→ Schriftliche Aufgabe
Bearbeite die folgenden Datensätze: Gib sie vollständig wieder und ersetze darin überall „GUI agent“ durch „desktop assistant“, ohne sonst etwas zu ändern.
::::
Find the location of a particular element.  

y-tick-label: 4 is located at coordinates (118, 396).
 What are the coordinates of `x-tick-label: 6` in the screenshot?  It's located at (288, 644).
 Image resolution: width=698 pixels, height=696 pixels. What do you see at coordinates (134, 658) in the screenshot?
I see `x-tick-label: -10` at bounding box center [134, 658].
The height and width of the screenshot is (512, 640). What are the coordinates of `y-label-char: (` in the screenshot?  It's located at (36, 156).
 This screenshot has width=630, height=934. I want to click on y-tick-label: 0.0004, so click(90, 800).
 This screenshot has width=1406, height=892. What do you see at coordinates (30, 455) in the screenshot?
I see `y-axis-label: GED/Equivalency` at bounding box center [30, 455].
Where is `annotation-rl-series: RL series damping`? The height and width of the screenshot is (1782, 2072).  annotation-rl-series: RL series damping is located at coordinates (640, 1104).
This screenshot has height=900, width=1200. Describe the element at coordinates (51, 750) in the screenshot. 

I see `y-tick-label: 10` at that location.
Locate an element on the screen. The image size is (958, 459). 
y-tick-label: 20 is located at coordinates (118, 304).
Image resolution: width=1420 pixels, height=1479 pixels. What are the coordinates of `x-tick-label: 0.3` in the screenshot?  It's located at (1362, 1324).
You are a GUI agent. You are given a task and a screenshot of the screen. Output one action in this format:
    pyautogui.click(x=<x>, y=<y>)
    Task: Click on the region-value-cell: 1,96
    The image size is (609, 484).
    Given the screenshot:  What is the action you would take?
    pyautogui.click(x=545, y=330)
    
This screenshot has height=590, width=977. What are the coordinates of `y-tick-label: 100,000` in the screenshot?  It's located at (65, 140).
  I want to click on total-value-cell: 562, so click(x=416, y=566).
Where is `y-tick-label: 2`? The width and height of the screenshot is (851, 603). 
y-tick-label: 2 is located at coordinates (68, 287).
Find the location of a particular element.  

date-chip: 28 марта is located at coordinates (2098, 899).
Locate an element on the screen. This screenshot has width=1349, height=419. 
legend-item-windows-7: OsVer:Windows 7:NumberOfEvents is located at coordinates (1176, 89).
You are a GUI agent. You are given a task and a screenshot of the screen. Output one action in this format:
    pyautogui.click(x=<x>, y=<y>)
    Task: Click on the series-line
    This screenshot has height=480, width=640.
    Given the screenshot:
::::
→ Ergebnis unten
Find the location of a particular element.  

y-tick-label: 4 is located at coordinates (118, 396).
 What are the coordinates of `x-tick-label: 6` in the screenshot?  It's located at (288, 644).
 Image resolution: width=698 pixels, height=696 pixels. What do you see at coordinates (134, 658) in the screenshot?
I see `x-tick-label: -10` at bounding box center [134, 658].
The height and width of the screenshot is (512, 640). What are the coordinates of `y-label-char: (` in the screenshot?  It's located at (36, 156).
 This screenshot has width=630, height=934. I want to click on y-tick-label: 0.0004, so click(90, 800).
 This screenshot has width=1406, height=892. What do you see at coordinates (30, 455) in the screenshot?
I see `y-axis-label: GED/Equivalency` at bounding box center [30, 455].
Where is `annotation-rl-series: RL series damping`? The height and width of the screenshot is (1782, 2072).  annotation-rl-series: RL series damping is located at coordinates (640, 1104).
This screenshot has height=900, width=1200. Describe the element at coordinates (51, 750) in the screenshot. 

I see `y-tick-label: 10` at that location.
Locate an element on the screen. The image size is (958, 459). 
y-tick-label: 20 is located at coordinates (118, 304).
Image resolution: width=1420 pixels, height=1479 pixels. What are the coordinates of `x-tick-label: 0.3` in the screenshot?  It's located at (1362, 1324).
You are a desktop assistant. You are given a task and a screenshot of the screen. Output one action in this format:
    pyautogui.click(x=<x>, y=<y>)
    Task: Click on the region-value-cell: 1,96
    The image size is (609, 484).
    Given the screenshot:  What is the action you would take?
    pyautogui.click(x=545, y=330)
    
This screenshot has height=590, width=977. What are the coordinates of `y-tick-label: 100,000` in the screenshot?  It's located at (65, 140).
  I want to click on total-value-cell: 562, so click(x=416, y=566).
Where is `y-tick-label: 2`? The width and height of the screenshot is (851, 603). 
y-tick-label: 2 is located at coordinates (68, 287).
Find the location of a particular element.  

date-chip: 28 марта is located at coordinates (2098, 899).
Locate an element on the screen. This screenshot has width=1349, height=419. 
legend-item-windows-7: OsVer:Windows 7:NumberOfEvents is located at coordinates (1176, 89).
You are a desktop assistant. You are given a task and a screenshot of the screen. Output one action in this format:
    pyautogui.click(x=<x>, y=<y>)
    Task: Click on the series-line
    This screenshot has height=480, width=640.
    Given the screenshot:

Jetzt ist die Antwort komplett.